In April 1863, the gunboat provided support for the campaign against Port Hudson, Mississippi, one of the two last Confederate strongholds on the river. On 18 June, when a Confederate Army force occupied Plaquemine in Iberville Parish, Louisiana, Winona drove them out with gunfire and then moved on to the fort at nearby Donaldsonville to warn the Union garrison assigned there about the proximity of a large Southern force. The Confederates did not attack the fort immediately; and, in the meantime, Winona steamed up and down the river just in case.

On two occasions during the following 10 days, she sighted and bombarded relatively large Southern concentrations ashore.

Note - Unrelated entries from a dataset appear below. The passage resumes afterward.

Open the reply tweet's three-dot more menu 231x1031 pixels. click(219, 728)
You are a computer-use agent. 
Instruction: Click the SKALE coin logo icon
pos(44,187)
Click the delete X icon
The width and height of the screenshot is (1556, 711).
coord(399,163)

When the Confederates finally attacked the fort at Donaldsonville on 28 June, Winona's guns helped to repulse them. At the conclusion of that action, she returned north to participate in the final stages of the siege of Vicksburg, which finally surrendered on 4 July 1863.

===End-of-war operations===
On 25 August, the gunboat arrived in Baltimore, Maryland, for extensive repairs. She concluded the yard work in February 1864 and departed Baltimore to join the South Atlantic Blockading Squadron off the coasts of South Carolina and Georgia.

For the remainder of the Civil War, that coastal region constituted her area of operations. Though stationed principally on the Charleston, South Carolina, blockade station, she also operated on the Suwannee River where she captured and destroyed a steamer on 25 March 1864. She also participated in attacks on Forts Rosedon and Beaulieu near Savannah, Georgia.

After the Confederate evacuation and Union occupation of Charleston in February 1865, Winona operated on the Combahee River in Georgia until the end of hostilities in April.

==Post-war decommissioning==
She was placed out of commission on 9 June 1865 at the Portsmouth, New Hampshire, Navy Yard. Winona was moved to the New York Navy Yard on 22 November 1865. She was one of eleven Navy ships auctioned off at New York City on 30 November 1865. Winona sold for $20,500 to Charles W. Copeland, who promptly put her up for sale again. Copeland had a broad range of steam engineering-oriented business including buying and selling steamships and removing and selling their machinery. It is unclear what he did with Winona.